Bug 485562

Summary: Chinese fonts is used for Japanese desktop after vlgothic-fonts-20090204-2.fc10 installed
Product: [Fedora] Fedora Reporter: Yuta Kitamura <kee>
Component: cjkunifontsAssignee: Caius Chance <K9>
Status: CLOSED CURRENTRELEASE QA Contact: Fedora Extras Quality Assurance <extras-qa>
Severity: medium Docs Contact:
Priority: medium    
Version: 10CC: fonts-bugs, i18n-bugs, ivazqueznet, K9, petersen, ryo-dairiki, tagoh
Target Milestone: ---Keywords: i18n
Target Release: ---   
Hardware: All   
OS: Linux   
Whiteboard:
Fixed In Version: Doc Type: Bug Fix
Doc Text:
Story Points: ---
Clone Of: 475743 Environment:
Last Closed: 2009-05-20 05:09:48 UTC Type: ---
Regression: --- Mount Type: ---
Documentation: --- CRM:
Verified Versions: Category: ---
oVirt Team: --- RHEL 7.3 requirements from Atomic Host:
Cloudforms Team: --- Target Upstream Version:
Embargoed:
Attachments:
Description Flags
Rendering comparison
none
Test case after cjkunifonts-uming package updated none

Description Yuta Kitamura 2009-02-14 13:44:28 UTC
Created attachment 331920 [details]
Rendering comparison

Description of problem:
After installing vlgothic-fonts-20090204-2.fc10.noarch, some Japanese
characters are incorrectly rendered with a different font (apparently
a Chinese one). More specifically, when an ASCII alphabetical character is
followed some Japanese characters (Japanese punctuations for example),
the followed characters are not rendered with the VLGothic font, but
with a Chinese one.

This does not happen with VLGothic-fonts-20081029-1.fc10.noarch and before.
See attached image for comparison. gedit is used for capturing.
The "monospace" font and the "sans-serif" font causes this problem.

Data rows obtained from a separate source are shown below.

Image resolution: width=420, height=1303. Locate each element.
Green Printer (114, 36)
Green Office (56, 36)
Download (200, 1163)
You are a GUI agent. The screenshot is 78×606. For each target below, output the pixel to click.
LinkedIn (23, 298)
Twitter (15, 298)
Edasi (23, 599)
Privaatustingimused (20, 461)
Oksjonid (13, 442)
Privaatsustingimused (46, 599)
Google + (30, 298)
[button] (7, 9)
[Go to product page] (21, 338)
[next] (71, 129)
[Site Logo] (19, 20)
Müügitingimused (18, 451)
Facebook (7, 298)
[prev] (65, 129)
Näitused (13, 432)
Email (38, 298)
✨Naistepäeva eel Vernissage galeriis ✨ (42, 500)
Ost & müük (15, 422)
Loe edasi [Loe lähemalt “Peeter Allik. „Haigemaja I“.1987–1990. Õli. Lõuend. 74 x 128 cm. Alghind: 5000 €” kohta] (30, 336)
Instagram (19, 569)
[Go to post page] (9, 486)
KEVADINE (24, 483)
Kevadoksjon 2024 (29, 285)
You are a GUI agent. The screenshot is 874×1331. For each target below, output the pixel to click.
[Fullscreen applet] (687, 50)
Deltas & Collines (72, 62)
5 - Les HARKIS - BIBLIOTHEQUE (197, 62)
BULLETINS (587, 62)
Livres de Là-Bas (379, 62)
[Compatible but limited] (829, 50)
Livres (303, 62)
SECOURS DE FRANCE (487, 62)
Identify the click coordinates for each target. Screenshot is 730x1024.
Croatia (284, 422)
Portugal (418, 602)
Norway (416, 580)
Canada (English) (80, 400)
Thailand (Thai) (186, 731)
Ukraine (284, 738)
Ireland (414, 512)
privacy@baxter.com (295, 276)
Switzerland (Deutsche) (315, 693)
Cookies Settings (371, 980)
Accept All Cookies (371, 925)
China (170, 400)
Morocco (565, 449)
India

Version-Release number of selected component (if applicable):
vlgothic-fonts-20090204-2.fc10.noarch

How reproducible:
Always.

Steps to Reproduce:
1. Display a Japanese text with "monospace" or "sans-serif" font.
  
Actual results:
Some characters are rendered with a Chinese font.

Expected results:
Characters should be rendered with the VLGothic font.

Additional info:

Comment 1 Akira TAGOH 2009-02-16 02:04:01 UTC
Better reassigning to cjkunifonts.

Comment 2 Jens Petersen 2009-02-16 03:02:49 UTC
Can you post the output of:

rpm -qa \*fonts\* | sort

It would be hopeful if you can narrow down which font package is causing the problem.
It might be baekmuk-ttf for example? (see also end of bug 475743 comment 32)

Comment 4 Caius Chance 2009-02-16 15:55:53 UTC
This one might be duplicated to bug #475743.

Comment 5 Ignacio Vazquez-Abrams 2009-02-24 06:48:10 UTC
The issue is 64-ttf-arphic-uming.conf. After renaming it to 67-... various glyphs came up as gothic. This file probably needs to be split into a high-priority serif portion, and a low-priority sans portion.

Comment 6 Jens Petersen 2009-02-24 07:09:38 UTC
Perhaps you can test with the cjkuni-*fonts packages in rawhide and see if that works better for you?

They already have some fontconfig changes included.

Comment 7 Ignacio Vazquez-Abrams 2009-02-24 07:47:11 UTC
Installing the fonts from Rawhide did help.

Comment 9 Fedora Update System 2009-02-25 04:29:38 UTC
cjkunifonts-0.2.20080216.1-11.fc10 has been submitted as an update for Fedora 10.
http://admin.fedoraproject.org/updates/cjkunifonts-0.2.20080216.1-11.fc10

Comment 10 Caius Chance 2009-02-25 05:13:43 UTC
Hi Yuta, could you kindly provide the test case you mentioned in comment #1 please? Thanks.

Comment 11 Yuta Kitamura 2009-02-27 08:12:27 UTC
Created attachment 333444 [details]
Test case after cjkunifonts-uming package updated

OK, here's a screenshot. It seems that everything is working flawlessly.

Just FYI, I've updated only cjkunifonts-uming package, because it's the only
package of cjkunifonts-* series installed in my box.

Comment 12 Jens Petersen 2009-03-02 01:47:45 UTC
Thanks for testing.

Comment 13 Fedora Update System 2009-03-13 18:42:10 UTC
cjkunifonts-0.2.20080216.1-11.fc10 has been pushed to the Fedora 10 stable repository.  If problems still persist, please make note of it in this bug report.